Hapi: A Performance deep-dive
Improving hapi performance in real-world use cases
Recently we were tasked with investigating performance with the popular web framework hapi. Performance means a lot of different things, but we wanted to see if we could improve the requests per seconds that hapi could perform on real-world use cases. Real-world means not just “juicing” the stats to improve various benchmark scores but actually trying to figure out what kind of bottlenecks appeared when using the framework for the application you’d normally do when writing an application deployed for a wider audience.
If you do not know hapi , it is a popular web framework for Node.js frequently popping up in “Best Frameworks” lists across the web. It is always a fun challenge for us to try to improve code used by thousands of users around the world so we were excited about squeezing more performance out of it.
We do this kind of performance work quite a bit both in our personal open source modules and also for clients. The method usually goes something like this:
- Get a simple benchmark going with the less external factors the better. Run these against Clinic.js to see which recommendations it comes up with.
- Sprint through the code base, looking for patterns and pitfalls we often see slowing down performance.
- Get as many easy wins as we can, verify against the benchmark.
- Go wider and try to mimic production setups with a bit more advanced benchmarks.
- Using the tools recommended by Clinic.js and Chrome dev-tools measure and try to identify and fix bottlenecks.
More often than not, it’s the same patterns and architectural choices that lower CPU-bound performance in modules so when you’ve fixed a bunch of these in other modules it helps you identify them in subsequent projects as well.
When we were looking at performance at things such as web frameworks we are lucky to have a lot of similar libraries out there in the same space. This makes it easier for us to identify bottlenecks by comparing scores between modules. For example, when serving a simple GET request if other web frameworks such as Fastify or Express are faster than hapi, it is usually a strong signal that there is a bottleneck waiting to be fixed.

Information provided
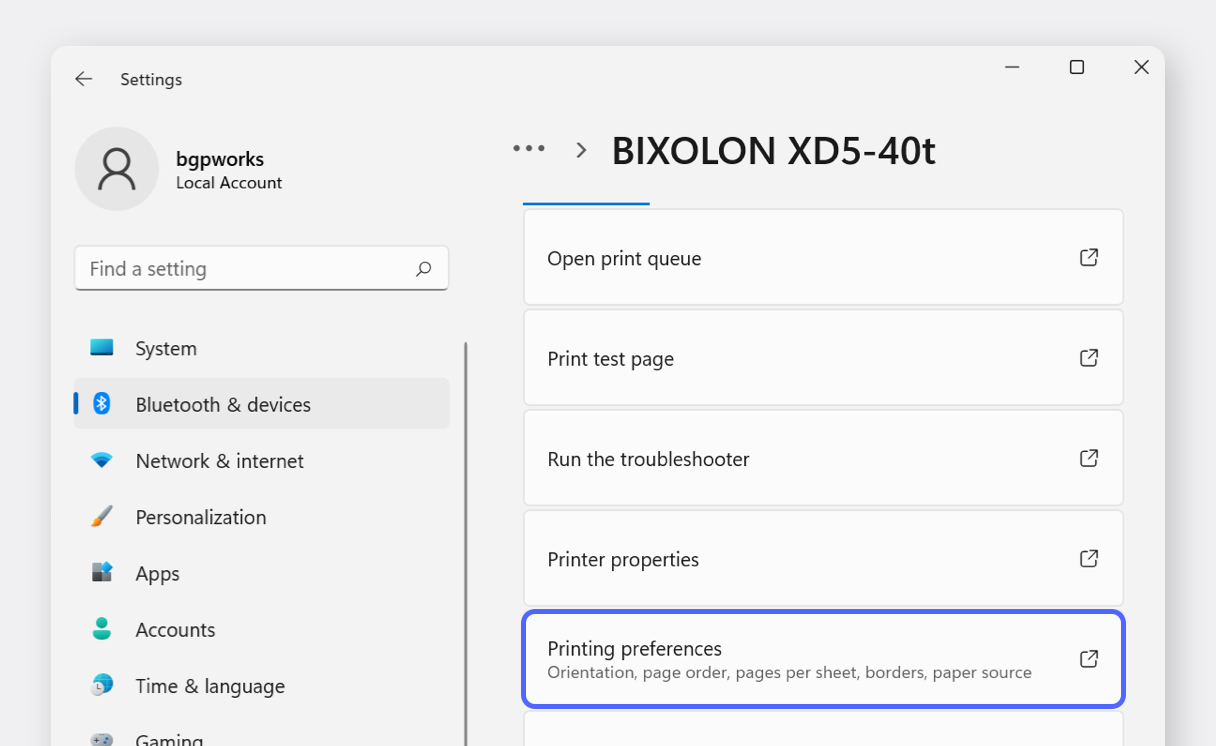The width and height of the screenshot is (1216, 746).
Task: Click the Time & language clock icon
Action: 102,685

Task item
List every web framework the hapi performance article names. The data is separate material, apart from the hapi performance article.

Your solution
hapi, Fastify, Express